128 イスフェリア城下町
さて、夏期休暇明け恒例の、お土産交換である。
「「「かわいい!!」」」
「良かった。これならローブの上からつけられると思って」
「ありがとう、イチイ」
イチイもそれぞれに貰ったお土産を試着してみたり、女子っぽい空間が広がる。
学校内のあちらこちらで見られる光景だ。
このクラスでは貴族の女子がそう多くないのであまり見られないが。
同行していたスーとケイト以外にお土産を渡す。
マーサとキティにはアロマキャンドルを、トマとミカにはハーブフレーバーのカカオ。
他男子には甘さ控え目なミントキャンディだ。
貴族にキャンディは微妙かな、と思ったけど、レンもお勧めの味だったのでこれに決定。
逆にイチイも色々とお土産を貰った。
夏期休暇最後の日、記録用魔方陣の改良に成功。
魔方陣を先に描き、後から声を記録出来るようにした。
ただ魔方陣を描いてすぐでないと記録出来ないのでまだまだ改良が必要。
最終目標は魔力のない人でもリアルタイムで会話、なのだから。
飛行魔法も、少しずつ進化している。
自身に掛かる重力を軽減、浮遊魔法、風魔法でコントロールで、かなりのスローペースではあるがふよふよと空中散歩が出来るようになった。
目下の目標はスピード・コントロールの改良。
他から風魔法が来ても飛ばされる可能性があるので、防御魔法が必要かもしれない。
そこまで行けばあとは精霊語化すれば完成。
この作業はイチイにとって鬼門なので、ミカに頼む必要がある。
呪文が唱えられないイチイでは発動するかどうか確認できないためだ。
各国の名産品輸入販売ということで、中古の店舗を購入。
ヒツジ菓子店の斜め向かいである。
各国のアクセサリー類をメインに取り揃えた。
ガラス細工やサシェ、石鹸、アロマオイルなどの小物も取り揃え、所謂雑貨屋さんを開業。
販売は新しく雇った元冒険者の若い女性だ。
何かあれば魔方陣で紙を送り連絡を取ることになっている。
トゥレと相談しつつ、リリスフィアの下着と衣類も取り扱う。
衣類・雑貨は1階、下着は2階と区別。
いきなり異国の衣類を受け入れるのは難しいだろうとうことで、まずは小物。
貴族の子女のドレスに合いそうなシューズ・帽子・防寒具などから取り入れる。
そして徐々にワンピースを簡易ドレスとして浸透させていく。
魔法学校の生徒をターゲットにローブに合う動き易いワンピースやスカートも取り扱う。
素足見せは基本タブーなので、カラータイツやハイソックスもバリエーションを展開。
それに合わせ動き易いシューズ。
ブーツが主流なのでリリスフィアのフラットシューズは新鮮かもしれない。
これには事情を説明してヘレンたちにも協力してもらっている。
目立つ容姿の女子が見知らぬかわいいものを身に付けていれば、気にならないわけがない。

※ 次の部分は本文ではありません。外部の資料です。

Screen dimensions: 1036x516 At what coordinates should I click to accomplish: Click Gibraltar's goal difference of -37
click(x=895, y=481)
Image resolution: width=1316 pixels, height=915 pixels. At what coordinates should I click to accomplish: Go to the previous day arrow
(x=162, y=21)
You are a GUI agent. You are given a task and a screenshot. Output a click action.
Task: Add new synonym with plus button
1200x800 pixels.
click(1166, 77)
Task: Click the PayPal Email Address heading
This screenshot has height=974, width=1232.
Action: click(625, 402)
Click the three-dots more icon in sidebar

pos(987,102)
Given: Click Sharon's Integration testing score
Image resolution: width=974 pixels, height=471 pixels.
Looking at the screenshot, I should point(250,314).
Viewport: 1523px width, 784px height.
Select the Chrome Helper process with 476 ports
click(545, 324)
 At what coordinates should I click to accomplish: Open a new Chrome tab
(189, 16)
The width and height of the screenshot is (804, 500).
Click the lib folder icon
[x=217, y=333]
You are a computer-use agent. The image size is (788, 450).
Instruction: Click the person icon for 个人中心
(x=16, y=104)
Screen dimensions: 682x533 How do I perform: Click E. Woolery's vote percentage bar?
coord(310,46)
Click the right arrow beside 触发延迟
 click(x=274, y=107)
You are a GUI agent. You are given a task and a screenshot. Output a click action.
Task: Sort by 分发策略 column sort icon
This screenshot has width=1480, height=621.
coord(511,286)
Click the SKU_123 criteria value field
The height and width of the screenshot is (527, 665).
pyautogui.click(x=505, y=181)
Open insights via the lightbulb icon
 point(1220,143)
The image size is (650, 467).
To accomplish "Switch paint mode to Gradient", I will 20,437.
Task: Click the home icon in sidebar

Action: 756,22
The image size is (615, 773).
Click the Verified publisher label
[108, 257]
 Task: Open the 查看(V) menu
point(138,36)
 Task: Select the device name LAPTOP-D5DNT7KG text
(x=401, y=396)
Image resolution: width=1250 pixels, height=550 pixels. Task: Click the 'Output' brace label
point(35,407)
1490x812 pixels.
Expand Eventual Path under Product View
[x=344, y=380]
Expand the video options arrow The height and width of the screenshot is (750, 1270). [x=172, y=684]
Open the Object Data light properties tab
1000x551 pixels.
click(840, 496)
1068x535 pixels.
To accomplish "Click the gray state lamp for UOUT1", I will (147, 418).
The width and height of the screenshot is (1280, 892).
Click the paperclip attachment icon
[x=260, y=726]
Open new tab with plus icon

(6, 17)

イチイ自身ももう少し寒くなればブーツをショートにし、ズボンとの間からレッグウォーマーが見えるようにする予定だ。
他国との交易は、国の活性化に繋がる。
特に4カ国内の交流は、どの国にとっても良いことである。
トゥレもフォードも、勿論各国国王も賛同していることだ。
転移の魔方陣の研究も進み、公共機関では取り入れられているので活性化も時間の問題だと思う。
イチイ自身がこの世界からいなくなっても、きっとどんどん変わって行く。